In the present case, initial biopsies of the retrobulbar mass had characteristics consistent with descriptions of TCRBCL in both human and veterinary literature. Histologic analysis of affected tissues revealed a diffuse predominant population of small nonneoplastic lymphoid cells with fewer large neoplastic lymphoid cells. These large neoplastic cells were morphologically suggestive of immunoblastic B lymphocytes. They were CD3 negative, and scattered cells (5%) were BLA.36 positive on immunostaining. All of the neoplastic cells had similar morphology, regardless of whether they were BLA.36 positive. The majority of the background population was composed of CD3-positive small T lymphocytes.
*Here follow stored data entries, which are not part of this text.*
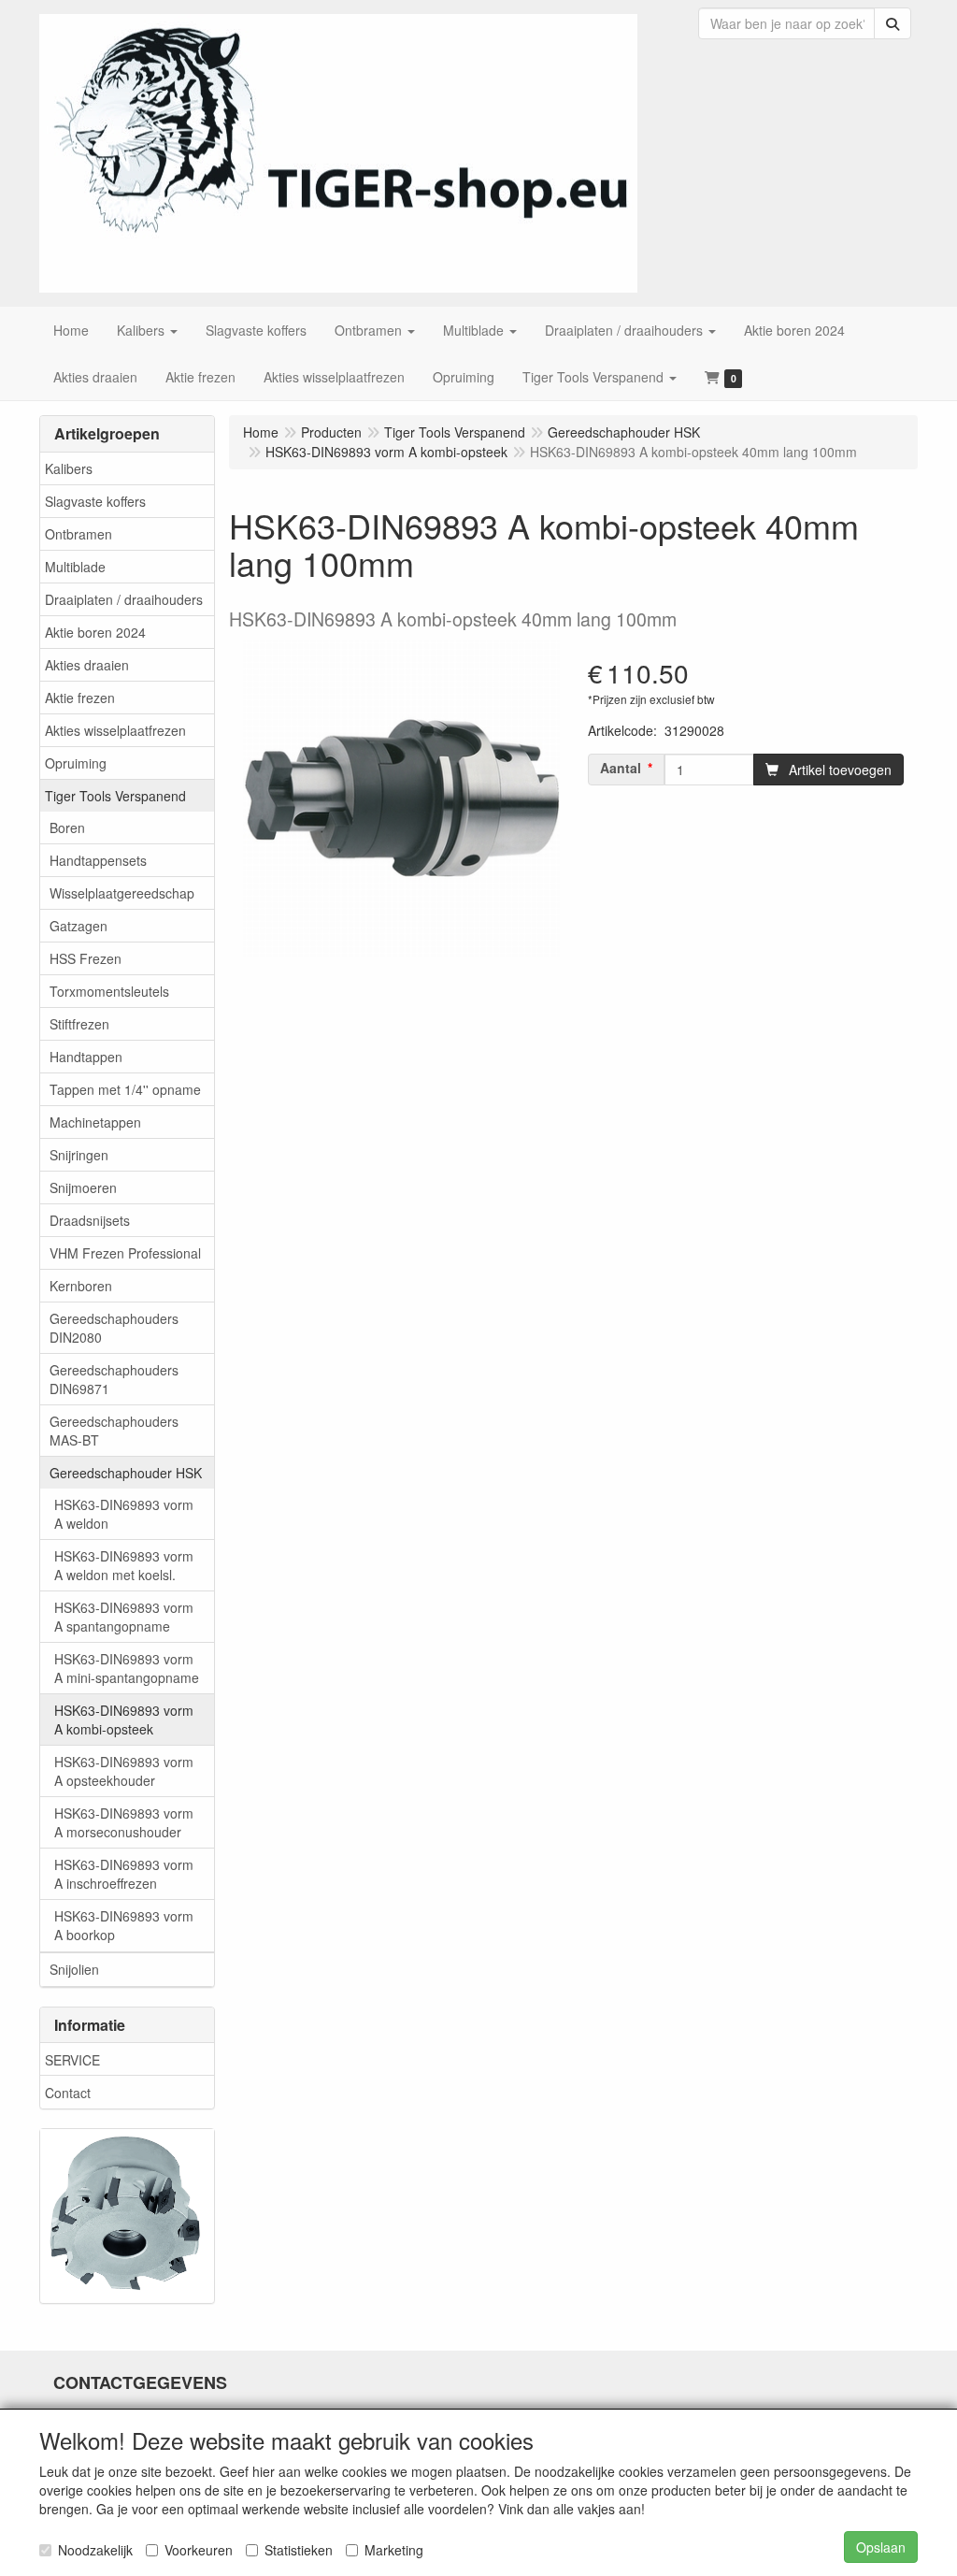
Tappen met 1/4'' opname (125, 1089)
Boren (67, 827)
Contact (68, 2092)
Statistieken (298, 2549)
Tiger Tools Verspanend (115, 795)
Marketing (393, 2549)
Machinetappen (95, 1122)
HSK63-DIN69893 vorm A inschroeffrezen (123, 1873)
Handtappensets (98, 860)
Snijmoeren (83, 1187)
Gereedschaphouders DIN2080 (114, 1327)
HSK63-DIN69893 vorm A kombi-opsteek (123, 1719)
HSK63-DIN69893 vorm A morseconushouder (123, 1822)
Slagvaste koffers (95, 501)
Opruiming (76, 763)
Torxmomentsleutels (109, 991)
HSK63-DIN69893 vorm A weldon (123, 1514)
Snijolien (74, 1969)
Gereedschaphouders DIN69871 (114, 1379)
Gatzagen (78, 925)
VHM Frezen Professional (125, 1253)
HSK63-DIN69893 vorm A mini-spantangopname (126, 1668)
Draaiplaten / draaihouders (124, 599)
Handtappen (86, 1056)
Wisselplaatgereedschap (122, 893)
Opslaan (881, 2547)
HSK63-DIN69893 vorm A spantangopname (123, 1616)
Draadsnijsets (90, 1220)
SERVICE (72, 2060)
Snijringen (79, 1154)
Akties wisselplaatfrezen (115, 730)
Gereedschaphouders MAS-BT (114, 1430)
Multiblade (75, 566)
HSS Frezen (85, 958)
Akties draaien (87, 664)
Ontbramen (78, 534)
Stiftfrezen (79, 1024)
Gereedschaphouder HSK (126, 1472)
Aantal (620, 767)
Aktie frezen (80, 697)
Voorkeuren (198, 2549)
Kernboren (81, 1285)
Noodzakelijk (95, 2549)
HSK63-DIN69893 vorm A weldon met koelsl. (123, 1565)
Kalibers (69, 468)
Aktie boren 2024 (95, 632)
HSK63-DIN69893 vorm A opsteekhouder (123, 1771)
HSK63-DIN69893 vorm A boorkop (123, 1925)
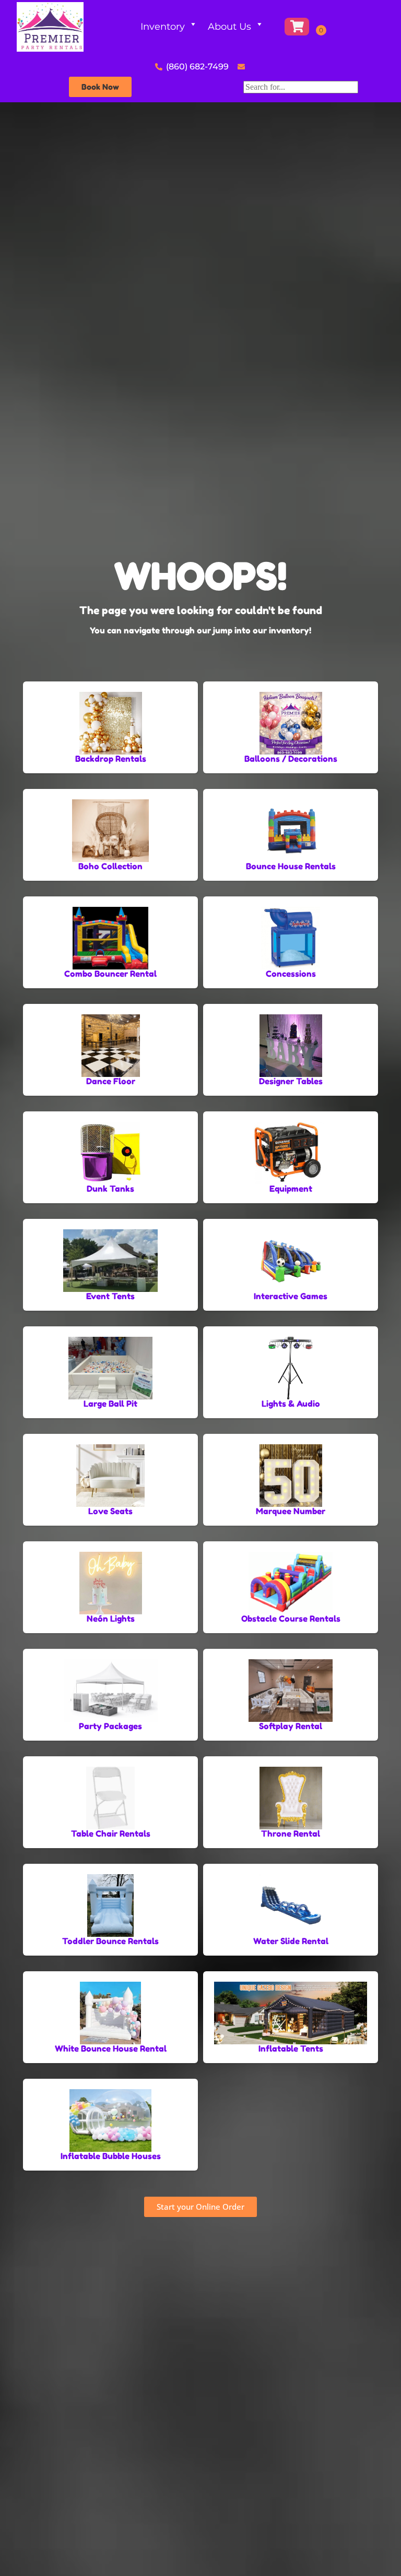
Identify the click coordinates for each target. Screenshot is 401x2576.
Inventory (162, 26)
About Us (229, 26)
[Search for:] (300, 86)
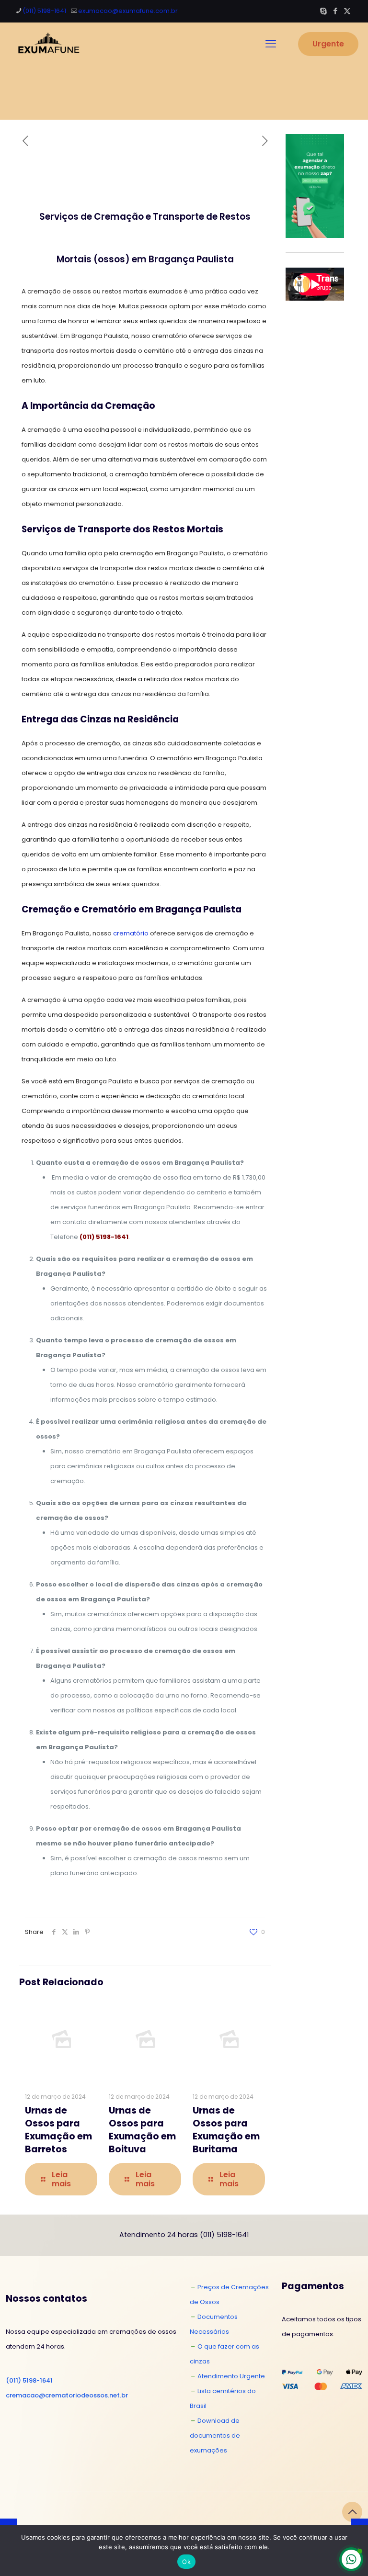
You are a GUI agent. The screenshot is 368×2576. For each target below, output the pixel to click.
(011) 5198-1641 (44, 10)
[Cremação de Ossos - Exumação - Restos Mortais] (47, 44)
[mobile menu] (271, 44)
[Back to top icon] (352, 2512)
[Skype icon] (323, 11)
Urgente (328, 43)
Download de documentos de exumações (215, 2435)
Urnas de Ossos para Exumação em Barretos (58, 2130)
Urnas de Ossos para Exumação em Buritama (226, 2130)
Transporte (178, 216)
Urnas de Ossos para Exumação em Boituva (142, 2130)
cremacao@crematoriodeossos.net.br (67, 2395)
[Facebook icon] (335, 11)
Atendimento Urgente (231, 2376)
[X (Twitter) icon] (347, 11)
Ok (186, 2561)
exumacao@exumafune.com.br (128, 10)
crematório (131, 933)
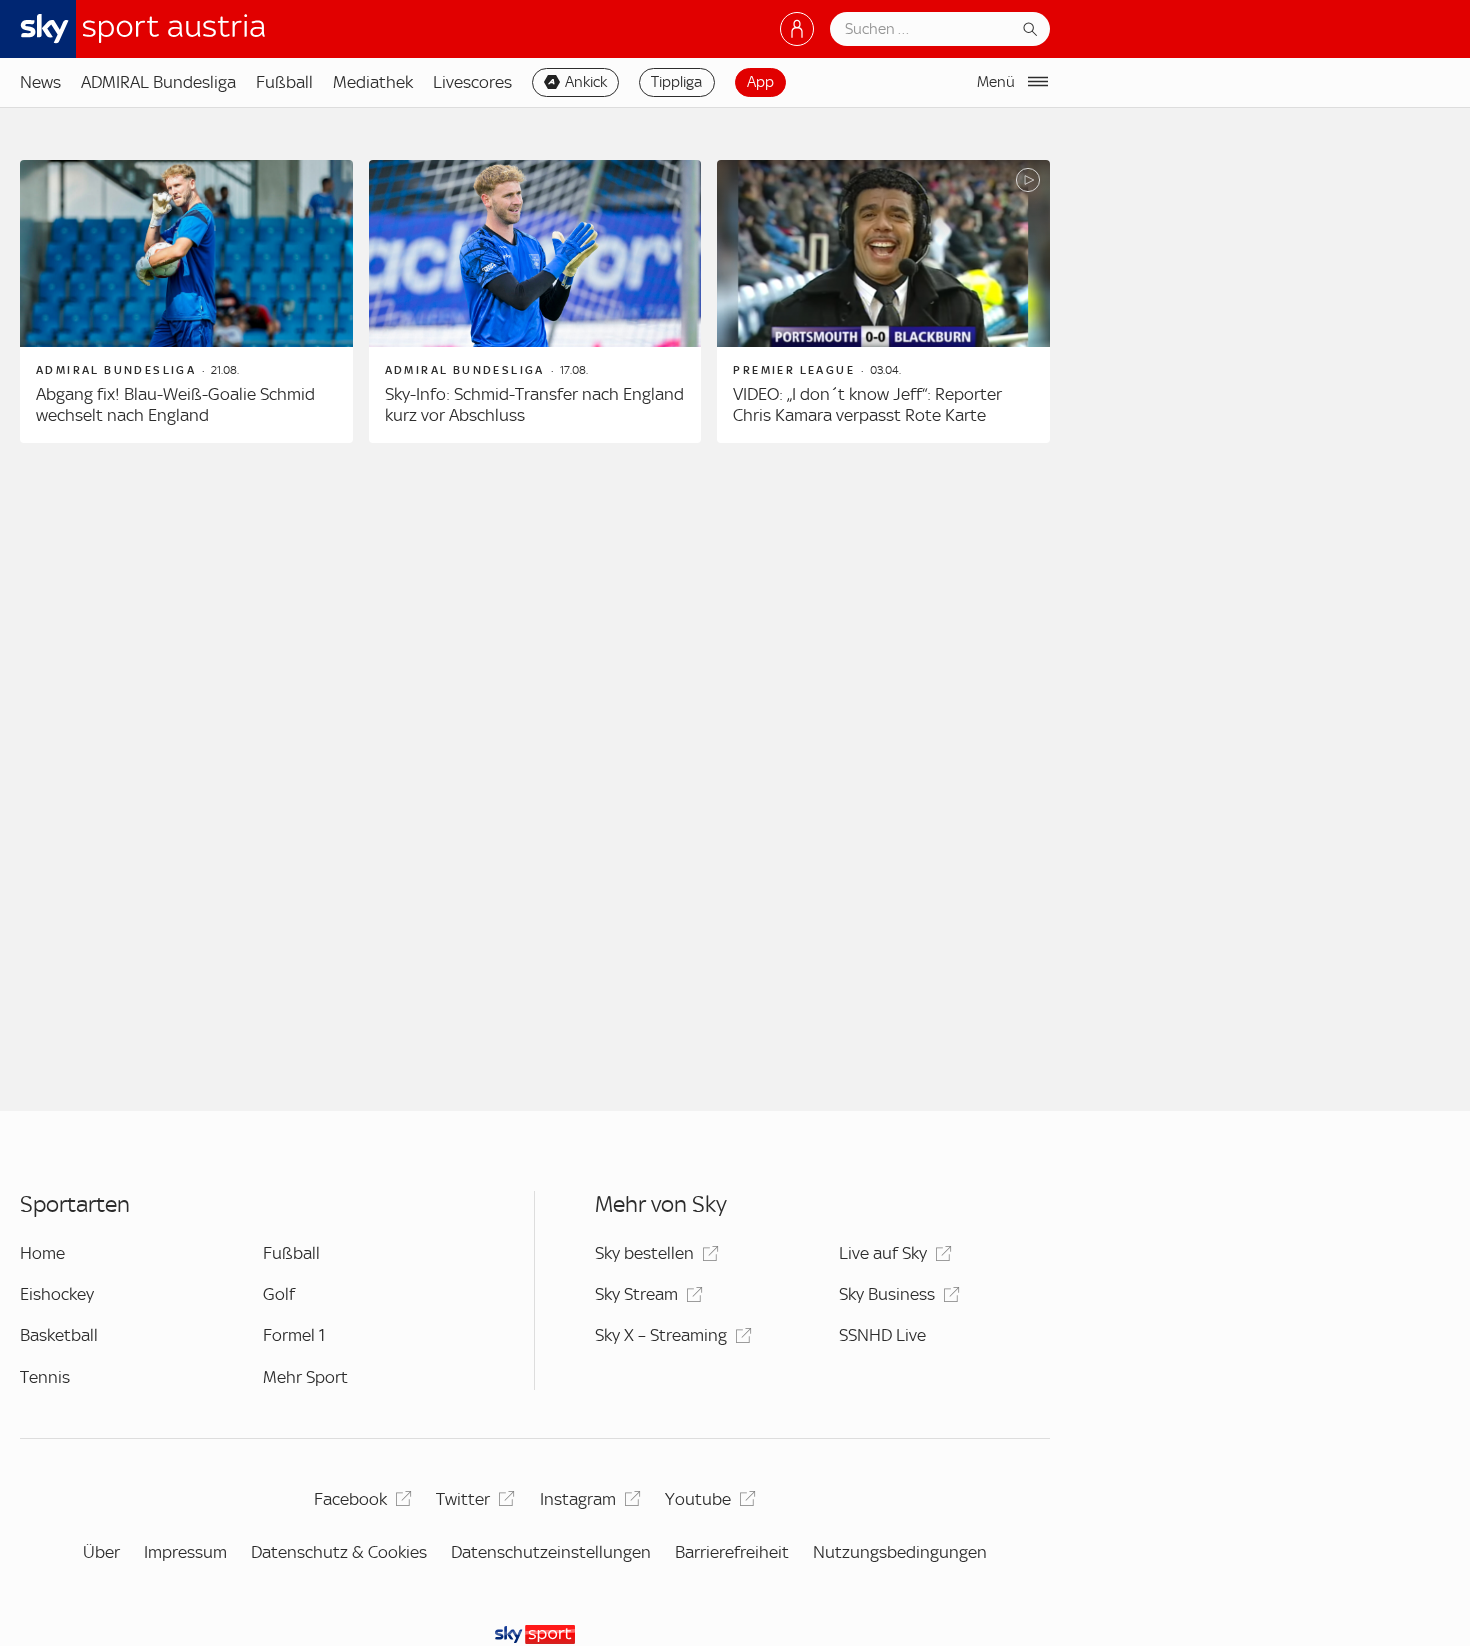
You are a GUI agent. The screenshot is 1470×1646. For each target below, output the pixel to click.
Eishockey (57, 1294)
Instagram (578, 1499)
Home (42, 1253)
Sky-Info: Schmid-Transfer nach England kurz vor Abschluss (534, 405)
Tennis (45, 1377)
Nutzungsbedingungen (900, 1552)
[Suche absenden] (1030, 29)
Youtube (698, 1499)
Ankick (586, 82)
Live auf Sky (883, 1253)
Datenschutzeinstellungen (551, 1552)
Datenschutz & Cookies (339, 1552)
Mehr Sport (305, 1377)
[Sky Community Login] (797, 29)
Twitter (463, 1499)
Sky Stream (636, 1294)
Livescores (472, 82)
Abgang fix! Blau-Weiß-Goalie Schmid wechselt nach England (175, 405)
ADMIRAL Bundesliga (158, 82)
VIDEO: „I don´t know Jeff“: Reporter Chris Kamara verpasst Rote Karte (867, 405)
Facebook (350, 1499)
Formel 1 (294, 1335)
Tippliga (676, 82)
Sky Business (887, 1294)
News (40, 82)
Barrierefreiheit (732, 1552)
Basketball (59, 1335)
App (760, 82)
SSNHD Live (882, 1335)
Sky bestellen (644, 1253)
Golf (279, 1294)
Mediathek (373, 82)
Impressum (185, 1552)
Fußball (284, 82)
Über (101, 1552)
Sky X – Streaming (661, 1335)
The rapid response to chemotherapy was consistent with the reported chemoresponsive nature of TCRBCL in humans 1 13 22 and of lymphoma in dogs. 4 11 21 Data regarding the biologic behavior, clinical response, and outcome of TCRBCL in veterinary medicine are limited at this time. TCRBCL has not been previously reported in dogs. Case reports in human literature have documented remission with early aggressive chemotherapy. In one case, 1 tumor morphology in recurrent TCRBCL changed from a mixed cell population to a diffuse B-cell population, and in one of the five cases of TCRBCL reviewed elsewhere, 16 transformation from a T-cell-rich pattern to a diffuse large B-cell neoplasia was revealed postmortem. In the dog of the present report, a similar change in tumor morphology was seen. Histologic examination of metastatic lesions observed at necropsy revealed sheets of monomorphic large neoplastic lymphoid cells that were morphologically similar to the neoplastic cells that comprised only a small fraction of the original orbital tumor. These cells stained CD3 negative and variably BLA.36 and CD79a positive (20% of neoplastic population), suggestive of B-cell lineage. This phenomenon of progression may be a reflection of altered host response or selection for resistant neoplastic B cells secondary to chemotherapy. 1 In this dog, the progression of TCRBCL to a more aggressive diffuse B-cell lymphoma is consistent with reported human cases and has not been previously reported in the dog.